Por otro lado, aunque se negaba el ascetismo religioso, se asumía el intelectual. Descartes, por ejemplo, tal y como hiciese con anterioridad Platón, negaba la validez de los sentidos para conocer la verdad y propugnaba un “ascetismo” matemático, la negación de cualquier forma de sensualidad para afirmar únicamente el pensamiento puro.

Desde un punto de vista religioso, la edad moderna supuso la reivindicación de las viejas formas de ascetismo. Mientras la Iglesia de Roma vivía sumida en la abundancia y en la corrupción, los luteranos y los calvinistas propusieron un puritanismo que duró hasta prácticamente la época contemporánea. Pero también dentro del catolicismo surgieron las más relevantes figuras del ascetismo y el misticismo, como santa Teresa de Jesús o san Juan de la Cruz.

En la actualidad el ascetismo religioso en el seno de las distintas iglesias se ha vuelto mucho más flexible y ha dado lugar a una comprensión laica del fenómeno ascético.

La crítica al ascetismo

El pensador vitalista alemán Friedrich Nietzsche es el autor que mejor ha sabido comprender y criticar el fenómeno del ascetismo, tanto en su vertiente religiosa como en su vertiente filosófica.

Para el autor de El anticristo, el ascetismo es una enfermedad vital, que sacrifica la auténtica vida, la del cuerpo, por la falsa vida, por la nada, que viene representada por lo trascendente.

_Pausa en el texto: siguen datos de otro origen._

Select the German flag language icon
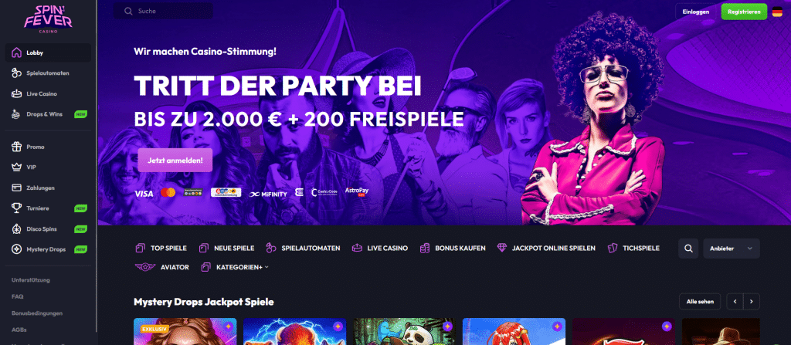click(777, 12)
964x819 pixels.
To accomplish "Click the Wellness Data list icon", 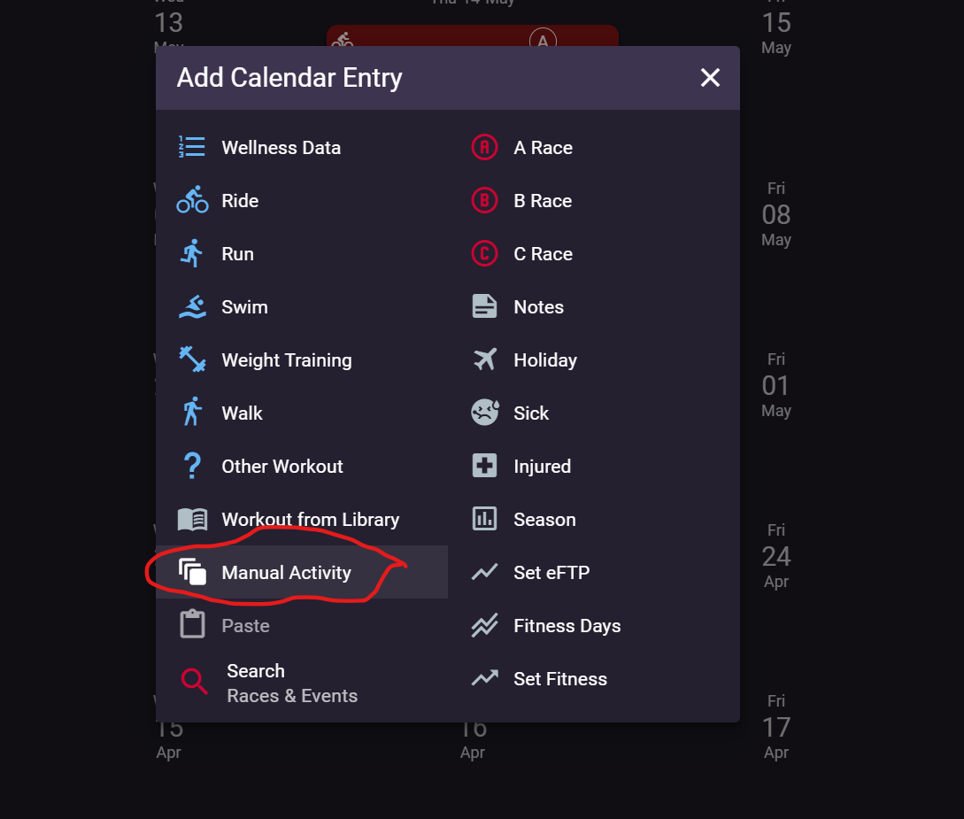I will point(192,148).
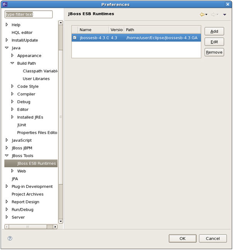The image size is (233, 250).
Task: Expand the Help tree node
Action: pos(7,25)
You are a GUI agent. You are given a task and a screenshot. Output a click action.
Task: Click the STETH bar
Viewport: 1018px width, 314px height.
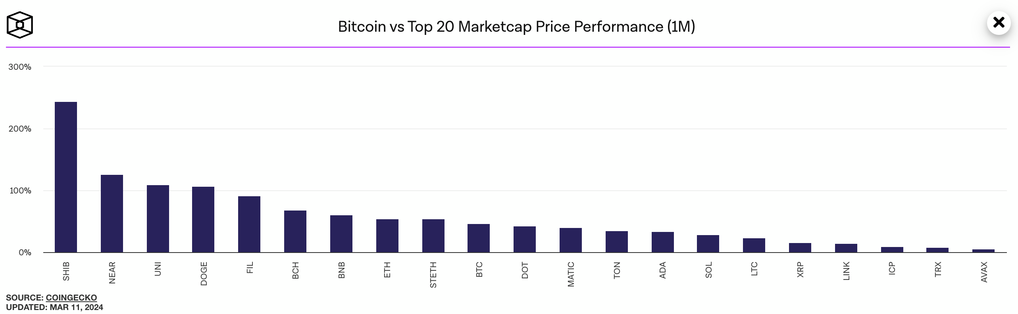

Así, tan asceta es un filósofo racionalista como un eremita cristiano. Ambos niegan los sentidos y la verdadera vida para acceder a un falso ideal: la verdad o Dios.

Según Nietzsche en su Genealogía de la moral, el origen del ascetismo se halla en el resentimiento. Para el autor alemán, los débiles pretenden imponerse sobre los fuertes predicando el pecado del cuerpo, haciendo de su necesidad, la debilidad, una virtud. De esta manera, el ascetismo es una enfermedad que pretenden propagar los sacerdotes negando la vida, la guerra o el sexo, elementos definitorios de la auténtica existencia.

Los planteamientos de Friedrich Nietzsche incidieron definitivamente en la comprensión contemporánea del fenómeno del ascetismo. No en vano, la mayor parte de la posmodernidad consiste precisamente en la afirmación de lo aparente, de lo que procede de los sentidos, y en la negación de cualquier forma de trascendencia.

Ésta es una de las razones por las que el ascetismo ha terminado siendo comprendido como un fenómeno puramente religioso, cuyo ejercicio parece desproporcionado fuera de los estrictos márgenes de este ámbito.